Can you reproduce the listing below, substituting "idler pulley" for every "tension pulley" and keeping everything else the same?

- ENTRIES SHOWN -
BEGIN

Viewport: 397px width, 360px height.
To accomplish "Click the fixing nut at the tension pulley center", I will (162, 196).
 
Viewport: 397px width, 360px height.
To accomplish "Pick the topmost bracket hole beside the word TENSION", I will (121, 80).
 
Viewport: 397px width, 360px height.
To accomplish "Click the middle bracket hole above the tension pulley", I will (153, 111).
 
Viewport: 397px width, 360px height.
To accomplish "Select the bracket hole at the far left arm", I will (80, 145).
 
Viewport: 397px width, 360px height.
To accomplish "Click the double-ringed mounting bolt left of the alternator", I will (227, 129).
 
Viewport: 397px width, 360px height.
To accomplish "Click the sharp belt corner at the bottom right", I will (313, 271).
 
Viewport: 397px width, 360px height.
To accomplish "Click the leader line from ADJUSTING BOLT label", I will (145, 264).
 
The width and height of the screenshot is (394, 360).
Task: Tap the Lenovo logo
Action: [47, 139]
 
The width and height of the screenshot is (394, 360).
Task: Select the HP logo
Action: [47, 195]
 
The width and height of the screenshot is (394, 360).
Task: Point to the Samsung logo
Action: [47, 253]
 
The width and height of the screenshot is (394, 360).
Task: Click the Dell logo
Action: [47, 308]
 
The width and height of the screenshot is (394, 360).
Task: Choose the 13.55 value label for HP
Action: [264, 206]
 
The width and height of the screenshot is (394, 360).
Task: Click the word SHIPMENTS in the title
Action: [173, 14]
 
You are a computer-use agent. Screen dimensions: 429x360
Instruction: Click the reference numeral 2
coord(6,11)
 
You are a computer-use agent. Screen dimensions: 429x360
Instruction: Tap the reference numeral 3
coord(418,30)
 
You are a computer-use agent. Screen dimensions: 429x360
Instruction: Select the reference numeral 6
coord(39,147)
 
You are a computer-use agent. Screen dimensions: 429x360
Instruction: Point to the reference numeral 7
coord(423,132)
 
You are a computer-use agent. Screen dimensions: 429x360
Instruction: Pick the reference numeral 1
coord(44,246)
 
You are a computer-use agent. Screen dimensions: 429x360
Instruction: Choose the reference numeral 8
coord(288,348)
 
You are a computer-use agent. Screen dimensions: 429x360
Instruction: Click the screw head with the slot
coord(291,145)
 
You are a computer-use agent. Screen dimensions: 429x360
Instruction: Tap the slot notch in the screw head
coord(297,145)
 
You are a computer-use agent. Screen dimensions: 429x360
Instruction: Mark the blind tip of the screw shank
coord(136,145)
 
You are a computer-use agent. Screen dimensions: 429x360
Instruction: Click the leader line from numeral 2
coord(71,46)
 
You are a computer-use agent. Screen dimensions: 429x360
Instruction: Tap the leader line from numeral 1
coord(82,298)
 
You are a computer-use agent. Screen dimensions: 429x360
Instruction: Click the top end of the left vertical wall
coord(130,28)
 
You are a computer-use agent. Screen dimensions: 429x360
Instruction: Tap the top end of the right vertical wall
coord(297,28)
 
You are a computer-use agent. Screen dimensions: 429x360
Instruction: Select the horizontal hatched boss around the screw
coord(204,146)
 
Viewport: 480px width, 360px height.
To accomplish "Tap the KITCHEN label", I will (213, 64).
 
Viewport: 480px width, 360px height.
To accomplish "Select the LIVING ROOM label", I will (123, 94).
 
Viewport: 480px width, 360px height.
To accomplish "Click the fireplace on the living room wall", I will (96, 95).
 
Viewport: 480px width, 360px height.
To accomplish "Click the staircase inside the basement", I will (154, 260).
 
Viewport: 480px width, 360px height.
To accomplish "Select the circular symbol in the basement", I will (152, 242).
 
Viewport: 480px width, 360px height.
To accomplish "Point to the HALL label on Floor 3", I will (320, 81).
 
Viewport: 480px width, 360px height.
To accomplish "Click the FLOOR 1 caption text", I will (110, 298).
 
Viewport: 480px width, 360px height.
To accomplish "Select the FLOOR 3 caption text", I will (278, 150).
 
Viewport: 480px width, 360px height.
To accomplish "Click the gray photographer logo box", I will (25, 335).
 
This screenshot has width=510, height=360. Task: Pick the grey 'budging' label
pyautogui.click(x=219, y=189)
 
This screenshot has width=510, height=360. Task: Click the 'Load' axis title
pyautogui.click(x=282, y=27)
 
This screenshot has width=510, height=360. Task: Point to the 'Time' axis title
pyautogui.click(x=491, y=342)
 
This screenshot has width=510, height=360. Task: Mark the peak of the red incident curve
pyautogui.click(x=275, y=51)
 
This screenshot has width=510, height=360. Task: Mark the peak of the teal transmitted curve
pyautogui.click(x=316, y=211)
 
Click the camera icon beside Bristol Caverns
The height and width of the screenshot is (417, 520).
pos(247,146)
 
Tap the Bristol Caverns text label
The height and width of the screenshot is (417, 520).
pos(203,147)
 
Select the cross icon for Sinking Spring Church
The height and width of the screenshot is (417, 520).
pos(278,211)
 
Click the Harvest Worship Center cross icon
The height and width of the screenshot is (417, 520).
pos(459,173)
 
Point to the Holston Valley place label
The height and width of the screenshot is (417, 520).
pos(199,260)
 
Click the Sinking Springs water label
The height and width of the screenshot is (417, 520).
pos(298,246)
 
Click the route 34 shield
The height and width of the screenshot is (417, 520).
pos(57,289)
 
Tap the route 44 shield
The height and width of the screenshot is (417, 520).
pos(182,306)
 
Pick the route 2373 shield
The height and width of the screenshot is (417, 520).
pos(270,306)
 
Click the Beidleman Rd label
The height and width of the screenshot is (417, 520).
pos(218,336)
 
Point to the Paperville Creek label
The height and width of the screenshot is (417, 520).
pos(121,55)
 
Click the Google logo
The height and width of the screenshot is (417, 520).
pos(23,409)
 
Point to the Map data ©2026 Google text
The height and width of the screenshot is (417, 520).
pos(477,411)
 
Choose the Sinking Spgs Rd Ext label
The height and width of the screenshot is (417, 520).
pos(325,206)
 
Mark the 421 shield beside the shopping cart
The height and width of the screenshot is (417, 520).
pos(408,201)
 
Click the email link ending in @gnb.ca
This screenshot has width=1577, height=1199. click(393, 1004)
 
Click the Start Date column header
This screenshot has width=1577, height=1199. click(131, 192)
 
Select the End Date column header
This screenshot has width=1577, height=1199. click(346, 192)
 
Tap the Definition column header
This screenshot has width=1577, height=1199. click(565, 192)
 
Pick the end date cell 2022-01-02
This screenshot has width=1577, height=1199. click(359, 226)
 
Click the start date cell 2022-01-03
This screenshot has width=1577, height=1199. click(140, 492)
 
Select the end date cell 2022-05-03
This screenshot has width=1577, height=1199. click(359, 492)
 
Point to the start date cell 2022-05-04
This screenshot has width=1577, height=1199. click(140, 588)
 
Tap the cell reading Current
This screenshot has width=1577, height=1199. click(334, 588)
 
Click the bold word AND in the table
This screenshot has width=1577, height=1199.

END

- TASK RESULT -
Viewport: 397px width, 360px height.
To accomplish "Click the fixing nut at the idler pulley center", I will (162, 196).
 
Viewport: 397px width, 360px height.
To accomplish "Pick the topmost bracket hole beside the word TENSION", I will (121, 80).
 
Viewport: 397px width, 360px height.
To accomplish "Click the middle bracket hole above the idler pulley", I will (153, 111).
 
Viewport: 397px width, 360px height.
To accomplish "Select the bracket hole at the far left arm", I will (80, 145).
 
Viewport: 397px width, 360px height.
To accomplish "Click the double-ringed mounting bolt left of the alternator", I will (227, 129).
 
Viewport: 397px width, 360px height.
To accomplish "Click the sharp belt corner at the bottom right", I will (313, 271).
 
Viewport: 397px width, 360px height.
To accomplish "Click the leader line from ADJUSTING BOLT label", I will (145, 264).
 
The width and height of the screenshot is (394, 360).
Task: Tap the Lenovo logo
Action: [47, 139]
 
The width and height of the screenshot is (394, 360).
Task: Select the HP logo
Action: [47, 195]
 
The width and height of the screenshot is (394, 360).
Task: Point to the Samsung logo
Action: [47, 253]
 
The width and height of the screenshot is (394, 360).
Task: Click the Dell logo
Action: [47, 308]
 
The width and height of the screenshot is (394, 360).
Task: Choose the 13.55 value label for HP
Action: [264, 206]
 
The width and height of the screenshot is (394, 360).
Task: Click the word SHIPMENTS in the title
Action: [173, 14]
 
You are a computer-use agent. Screen dimensions: 429x360
Instruction: Click the reference numeral 2
coord(6,11)
 
You are a computer-use agent. Screen dimensions: 429x360
Instruction: Tap the reference numeral 3
coord(418,30)
 
You are a computer-use agent. Screen dimensions: 429x360
Instruction: Select the reference numeral 6
coord(39,147)
 
You are a computer-use agent. Screen dimensions: 429x360
Instruction: Point to the reference numeral 7
coord(423,132)
 
You are a computer-use agent. Screen dimensions: 429x360
Instruction: Pick the reference numeral 1
coord(44,246)
 
You are a computer-use agent. Screen dimensions: 429x360
Instruction: Choose the reference numeral 8
coord(288,348)
 
You are a computer-use agent. Screen dimensions: 429x360
Instruction: Click the screw head with the slot
coord(291,145)
 
You are a computer-use agent. Screen dimensions: 429x360
Instruction: Tap the slot notch in the screw head
coord(297,145)
 
You are a computer-use agent. Screen dimensions: 429x360
Instruction: Mark the blind tip of the screw shank
coord(136,145)
 
You are a computer-use agent. Screen dimensions: 429x360
Instruction: Click the leader line from numeral 2
coord(71,46)
 
You are a computer-use agent. Screen dimensions: 429x360
Instruction: Tap the leader line from numeral 1
coord(82,298)
 
You are a computer-use agent. Screen dimensions: 429x360
Instruction: Click the top end of the left vertical wall
coord(130,28)
 
You are a computer-use agent. Screen dimensions: 429x360
Instruction: Tap the top end of the right vertical wall
coord(297,28)
 
You are a computer-use agent. Screen dimensions: 429x360
Instruction: Select the horizontal hatched boss around the screw
coord(204,146)
 
Viewport: 480px width, 360px height.
To accomplish "Tap the KITCHEN label", I will (213, 64).
 
Viewport: 480px width, 360px height.
To accomplish "Select the LIVING ROOM label", I will (123, 94).
 
Viewport: 480px width, 360px height.
To accomplish "Click the fireplace on the living room wall", I will (96, 95).
 
Viewport: 480px width, 360px height.
To accomplish "Click the staircase inside the basement", I will (154, 260).
 
Viewport: 480px width, 360px height.
To accomplish "Select the circular symbol in the basement", I will (152, 242).
 
Viewport: 480px width, 360px height.
To accomplish "Point to the HALL label on Floor 3", I will (320, 81).
 
Viewport: 480px width, 360px height.
To accomplish "Click the FLOOR 1 caption text", I will (110, 298).
 
Viewport: 480px width, 360px height.
To accomplish "Select the FLOOR 3 caption text", I will (278, 150).
 
Viewport: 480px width, 360px height.
To accomplish "Click the gray photographer logo box", I will (25, 335).
 
This screenshot has width=510, height=360. Task: Pick the grey 'budging' label
pyautogui.click(x=219, y=189)
 
This screenshot has width=510, height=360. Task: Click the 'Load' axis title
pyautogui.click(x=282, y=27)
 
This screenshot has width=510, height=360. Task: Point to the 'Time' axis title
pyautogui.click(x=491, y=342)
 
This screenshot has width=510, height=360. Task: Mark the peak of the red incident curve
pyautogui.click(x=275, y=51)
 
This screenshot has width=510, height=360. Task: Mark the peak of the teal transmitted curve
pyautogui.click(x=316, y=211)
 
Click the camera icon beside Bristol Caverns
The height and width of the screenshot is (417, 520).
pos(247,146)
 
Tap the Bristol Caverns text label
The height and width of the screenshot is (417, 520).
pos(203,147)
 
Select the cross icon for Sinking Spring Church
The height and width of the screenshot is (417, 520).
pos(278,211)
 
Click the Harvest Worship Center cross icon
The height and width of the screenshot is (417, 520).
pos(459,173)
 
Point to the Holston Valley place label
The height and width of the screenshot is (417, 520).
pos(199,260)
 
Click the Sinking Springs water label
The height and width of the screenshot is (417, 520).
pos(298,246)
 
Click the route 34 shield
The height and width of the screenshot is (417, 520).
pos(57,289)
 
Tap the route 44 shield
The height and width of the screenshot is (417, 520).
pos(182,306)
 
Pick the route 2373 shield
The height and width of the screenshot is (417, 520).
pos(270,306)
 
Click the Beidleman Rd label
The height and width of the screenshot is (417, 520).
pos(218,336)
 
Point to the Paperville Creek label
The height and width of the screenshot is (417, 520).
pos(121,55)
 
Click the Google logo
The height and width of the screenshot is (417, 520).
pos(23,409)
 
Point to the Map data ©2026 Google text
The height and width of the screenshot is (417, 520).
pos(477,411)
 
Choose the Sinking Spgs Rd Ext label
The height and width of the screenshot is (417, 520).
pos(325,206)
 
Mark the 421 shield beside the shopping cart
The height and width of the screenshot is (417, 520).
pos(408,201)
 
Click the email link ending in @gnb.ca
This screenshot has width=1577, height=1199. click(393, 1004)
 
Click the Start Date column header
This screenshot has width=1577, height=1199. click(131, 192)
 
Select the End Date column header
This screenshot has width=1577, height=1199. click(346, 192)
 
Tap the Definition column header
This screenshot has width=1577, height=1199. click(565, 192)
 
Pick the end date cell 2022-01-02
This screenshot has width=1577, height=1199. click(359, 226)
 
Click the start date cell 2022-01-03
This screenshot has width=1577, height=1199. click(140, 492)
 
Select the end date cell 2022-05-03
This screenshot has width=1577, height=1199. click(359, 492)
 
Point to the start date cell 2022-05-04
This screenshot has width=1577, height=1199. click(140, 588)
 
Tap the cell reading Current
This screenshot has width=1577, height=1199. click(334, 588)
 
Click the bold word AND in the table
This screenshot has width=1577, height=1199.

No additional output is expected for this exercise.